WORK TO BE COMPLETED. Give back, exactly and with nothing else, the lines running from the one that contains "How do I perform: Choose" to the end of the entries below; do not include pictures.

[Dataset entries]
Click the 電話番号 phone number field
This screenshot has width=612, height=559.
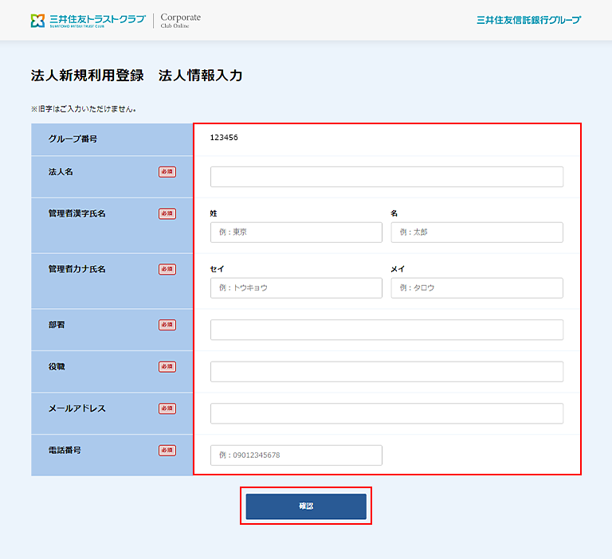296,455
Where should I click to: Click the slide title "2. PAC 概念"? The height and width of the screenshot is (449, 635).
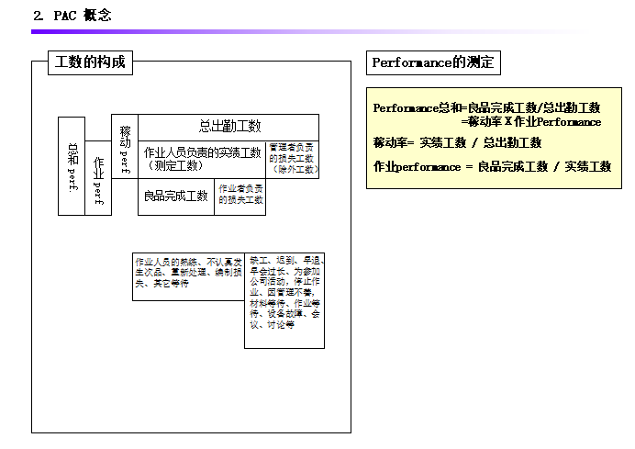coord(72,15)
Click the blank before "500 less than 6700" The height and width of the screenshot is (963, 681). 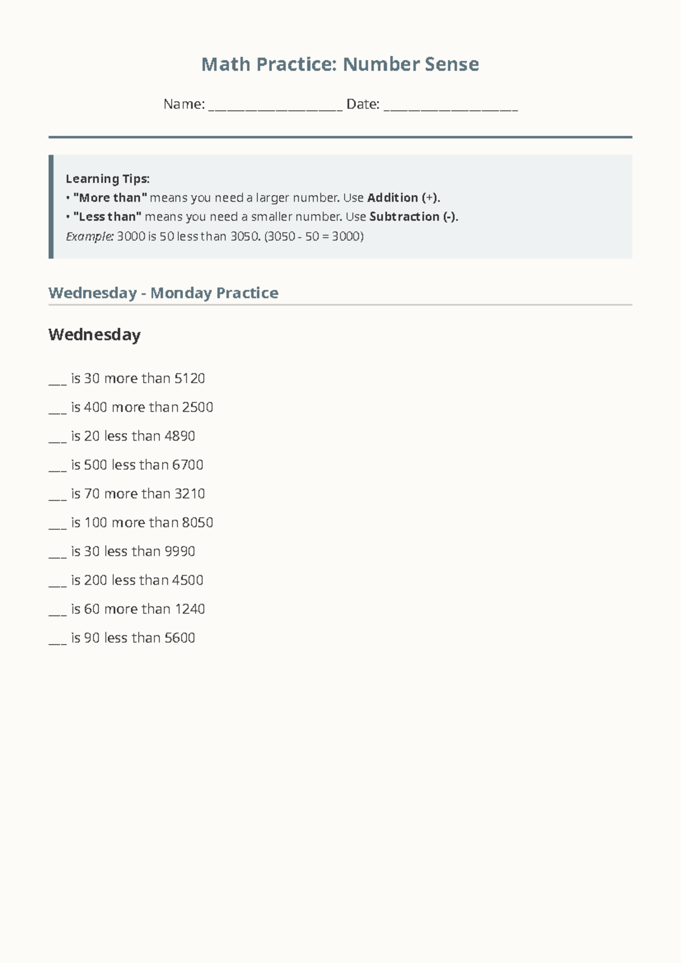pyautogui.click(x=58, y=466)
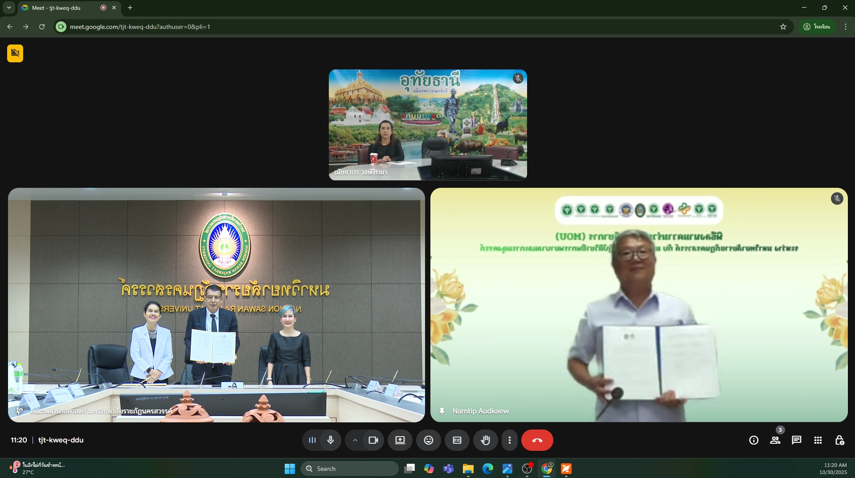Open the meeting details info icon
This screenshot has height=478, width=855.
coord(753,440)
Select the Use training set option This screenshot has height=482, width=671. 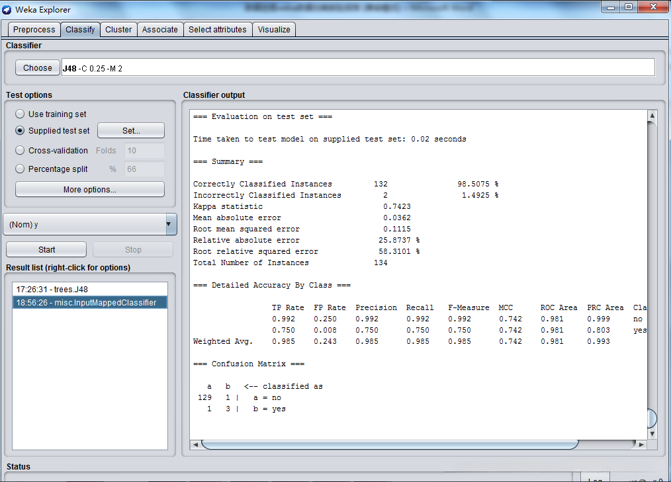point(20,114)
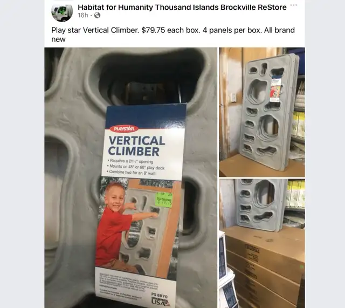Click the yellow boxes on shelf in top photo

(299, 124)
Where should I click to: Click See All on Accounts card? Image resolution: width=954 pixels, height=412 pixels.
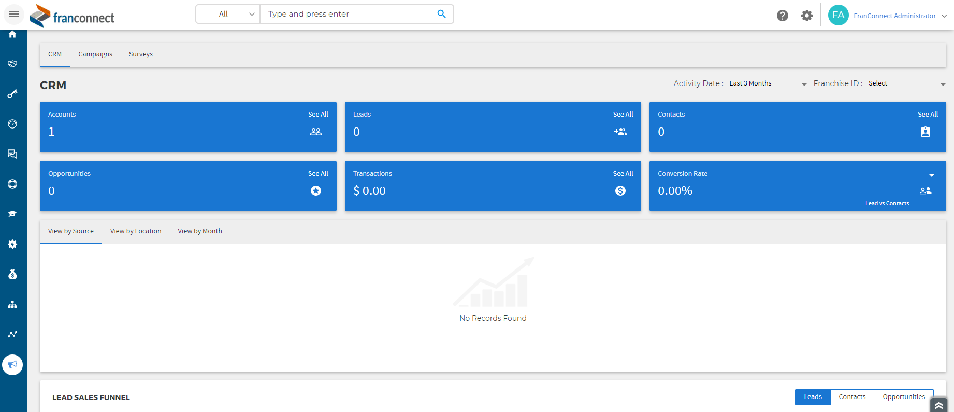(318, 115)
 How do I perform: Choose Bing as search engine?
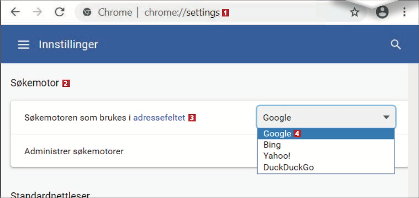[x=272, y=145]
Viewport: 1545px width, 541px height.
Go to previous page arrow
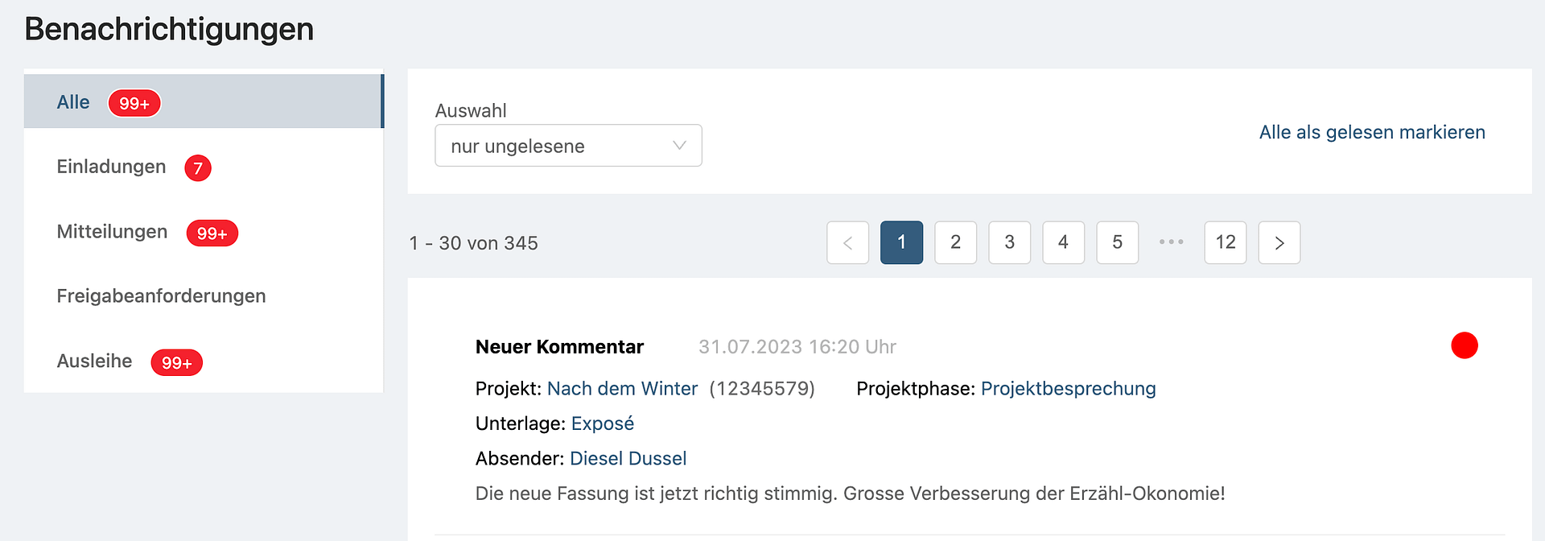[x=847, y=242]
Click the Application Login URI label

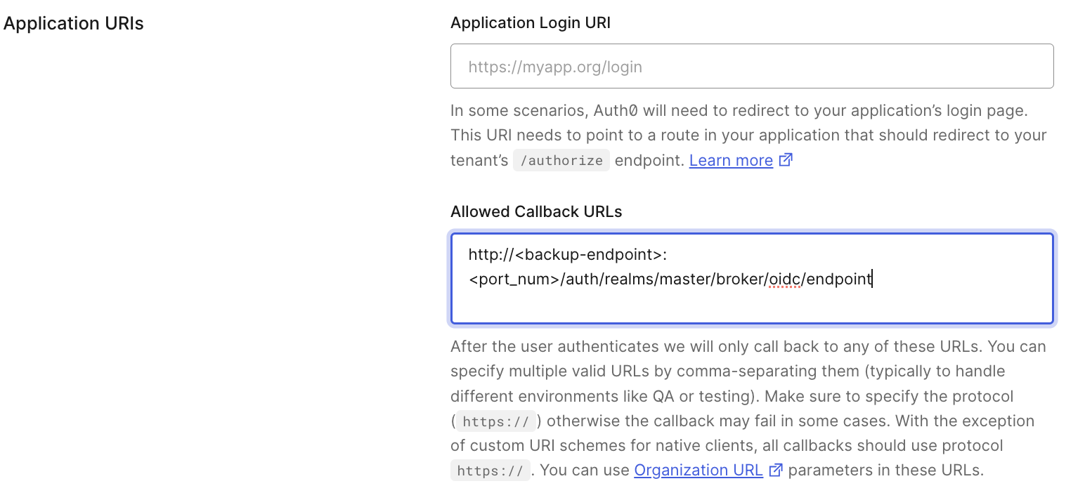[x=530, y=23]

EXERCISE ANSWER.
 How do I perform: Choose Bing as search engine?
[x=272, y=145]
Viewport: 1545px width, 541px height.
Go to previous page arrow
[x=847, y=242]
Click the Application Login URI label

[x=530, y=23]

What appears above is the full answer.